# [Your assignment]
For each line of the data below that contains "computer", return that line.

[Pixel coordinate grounding data]
****

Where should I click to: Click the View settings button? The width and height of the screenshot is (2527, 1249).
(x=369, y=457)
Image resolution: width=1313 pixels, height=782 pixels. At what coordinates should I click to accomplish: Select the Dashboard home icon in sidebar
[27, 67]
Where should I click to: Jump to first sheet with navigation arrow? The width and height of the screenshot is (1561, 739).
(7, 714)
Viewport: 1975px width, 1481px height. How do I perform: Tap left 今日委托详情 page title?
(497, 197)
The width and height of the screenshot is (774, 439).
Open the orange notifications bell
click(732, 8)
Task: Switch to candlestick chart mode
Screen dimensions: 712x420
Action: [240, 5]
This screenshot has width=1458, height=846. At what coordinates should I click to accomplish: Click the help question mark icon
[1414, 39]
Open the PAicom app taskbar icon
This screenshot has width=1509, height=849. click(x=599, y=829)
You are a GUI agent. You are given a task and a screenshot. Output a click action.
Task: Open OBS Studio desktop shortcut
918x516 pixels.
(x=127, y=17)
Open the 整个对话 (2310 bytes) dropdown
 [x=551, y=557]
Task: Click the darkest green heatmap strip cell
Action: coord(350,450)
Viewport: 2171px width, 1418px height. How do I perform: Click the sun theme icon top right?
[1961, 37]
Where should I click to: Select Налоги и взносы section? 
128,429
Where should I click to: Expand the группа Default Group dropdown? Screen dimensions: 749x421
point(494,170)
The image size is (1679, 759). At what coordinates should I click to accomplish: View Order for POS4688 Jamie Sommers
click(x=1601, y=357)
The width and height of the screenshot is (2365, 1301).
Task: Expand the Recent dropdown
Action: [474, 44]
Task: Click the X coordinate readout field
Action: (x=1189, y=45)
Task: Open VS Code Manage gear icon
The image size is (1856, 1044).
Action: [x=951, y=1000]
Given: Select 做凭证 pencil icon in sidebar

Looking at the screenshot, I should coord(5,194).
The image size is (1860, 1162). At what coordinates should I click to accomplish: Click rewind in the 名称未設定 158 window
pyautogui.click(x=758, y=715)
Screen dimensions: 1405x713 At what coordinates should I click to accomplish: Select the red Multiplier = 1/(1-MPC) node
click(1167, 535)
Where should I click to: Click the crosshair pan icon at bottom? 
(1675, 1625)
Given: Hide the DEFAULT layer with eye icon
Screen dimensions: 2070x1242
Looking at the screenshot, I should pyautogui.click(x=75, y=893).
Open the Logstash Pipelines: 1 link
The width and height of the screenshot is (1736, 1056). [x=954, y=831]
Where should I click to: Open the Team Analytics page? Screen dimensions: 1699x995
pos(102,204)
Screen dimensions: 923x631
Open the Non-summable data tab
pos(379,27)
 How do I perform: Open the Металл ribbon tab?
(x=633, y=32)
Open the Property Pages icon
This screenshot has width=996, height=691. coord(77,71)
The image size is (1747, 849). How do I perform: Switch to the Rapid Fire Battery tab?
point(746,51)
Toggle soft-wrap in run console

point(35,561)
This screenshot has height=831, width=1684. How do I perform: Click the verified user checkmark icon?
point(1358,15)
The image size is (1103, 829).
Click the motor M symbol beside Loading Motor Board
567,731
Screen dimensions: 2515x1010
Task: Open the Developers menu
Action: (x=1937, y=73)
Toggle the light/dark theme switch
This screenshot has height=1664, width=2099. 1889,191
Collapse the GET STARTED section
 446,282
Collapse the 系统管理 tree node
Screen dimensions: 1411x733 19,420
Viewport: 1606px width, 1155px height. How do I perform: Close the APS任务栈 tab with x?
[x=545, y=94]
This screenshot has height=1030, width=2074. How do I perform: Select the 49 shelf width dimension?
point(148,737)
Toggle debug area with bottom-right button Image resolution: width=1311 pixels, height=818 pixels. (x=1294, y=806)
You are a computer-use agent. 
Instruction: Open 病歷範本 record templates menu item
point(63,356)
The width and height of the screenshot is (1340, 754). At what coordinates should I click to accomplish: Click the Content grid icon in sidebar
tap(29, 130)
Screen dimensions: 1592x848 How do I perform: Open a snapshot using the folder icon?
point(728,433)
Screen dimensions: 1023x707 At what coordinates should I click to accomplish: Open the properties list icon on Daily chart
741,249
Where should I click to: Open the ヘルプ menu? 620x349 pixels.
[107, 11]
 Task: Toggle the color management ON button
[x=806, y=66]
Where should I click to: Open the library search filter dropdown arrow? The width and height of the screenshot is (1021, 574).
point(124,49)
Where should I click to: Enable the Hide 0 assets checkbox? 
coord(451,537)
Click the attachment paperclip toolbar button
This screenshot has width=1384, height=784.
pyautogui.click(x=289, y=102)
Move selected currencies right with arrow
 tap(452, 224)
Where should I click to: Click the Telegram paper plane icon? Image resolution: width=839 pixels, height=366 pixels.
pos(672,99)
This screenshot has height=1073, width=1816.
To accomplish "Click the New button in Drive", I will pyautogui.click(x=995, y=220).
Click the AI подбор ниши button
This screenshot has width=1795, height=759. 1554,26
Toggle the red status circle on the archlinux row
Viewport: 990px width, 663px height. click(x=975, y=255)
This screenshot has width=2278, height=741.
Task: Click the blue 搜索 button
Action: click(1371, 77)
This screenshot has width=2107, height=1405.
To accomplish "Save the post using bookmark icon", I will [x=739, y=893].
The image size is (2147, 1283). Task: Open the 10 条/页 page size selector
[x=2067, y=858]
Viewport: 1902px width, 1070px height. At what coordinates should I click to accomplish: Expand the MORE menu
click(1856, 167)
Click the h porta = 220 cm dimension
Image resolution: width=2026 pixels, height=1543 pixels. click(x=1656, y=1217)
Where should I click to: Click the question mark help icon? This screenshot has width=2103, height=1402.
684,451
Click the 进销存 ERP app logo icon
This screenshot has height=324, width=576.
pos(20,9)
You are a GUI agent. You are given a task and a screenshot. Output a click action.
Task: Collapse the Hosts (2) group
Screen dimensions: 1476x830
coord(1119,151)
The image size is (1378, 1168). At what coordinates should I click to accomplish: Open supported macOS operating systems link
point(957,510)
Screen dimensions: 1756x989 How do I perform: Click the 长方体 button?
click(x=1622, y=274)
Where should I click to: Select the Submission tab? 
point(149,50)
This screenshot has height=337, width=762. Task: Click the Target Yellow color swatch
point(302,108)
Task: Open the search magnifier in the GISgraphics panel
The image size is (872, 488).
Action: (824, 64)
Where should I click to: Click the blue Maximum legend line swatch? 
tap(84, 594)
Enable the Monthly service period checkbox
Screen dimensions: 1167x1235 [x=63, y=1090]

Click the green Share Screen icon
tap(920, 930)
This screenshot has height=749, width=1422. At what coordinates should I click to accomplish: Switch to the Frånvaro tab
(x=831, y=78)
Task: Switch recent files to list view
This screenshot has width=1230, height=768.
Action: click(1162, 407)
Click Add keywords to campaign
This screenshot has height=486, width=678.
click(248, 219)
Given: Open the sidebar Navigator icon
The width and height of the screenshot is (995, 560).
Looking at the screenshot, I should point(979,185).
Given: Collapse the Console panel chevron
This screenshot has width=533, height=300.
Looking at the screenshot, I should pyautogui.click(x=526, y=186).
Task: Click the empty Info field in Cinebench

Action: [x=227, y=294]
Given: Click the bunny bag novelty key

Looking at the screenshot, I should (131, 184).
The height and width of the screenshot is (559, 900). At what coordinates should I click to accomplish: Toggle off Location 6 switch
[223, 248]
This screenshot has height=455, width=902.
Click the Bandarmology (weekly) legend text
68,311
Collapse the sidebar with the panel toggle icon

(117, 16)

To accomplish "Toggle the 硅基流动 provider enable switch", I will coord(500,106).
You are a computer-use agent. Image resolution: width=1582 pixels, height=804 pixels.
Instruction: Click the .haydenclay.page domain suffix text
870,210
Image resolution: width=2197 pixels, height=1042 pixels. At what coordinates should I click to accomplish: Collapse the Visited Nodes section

****

# [Expected answer]
You are a computer-use agent. 
You are a computer-use agent. Image resolution: width=1582 pixels, height=804 pixels.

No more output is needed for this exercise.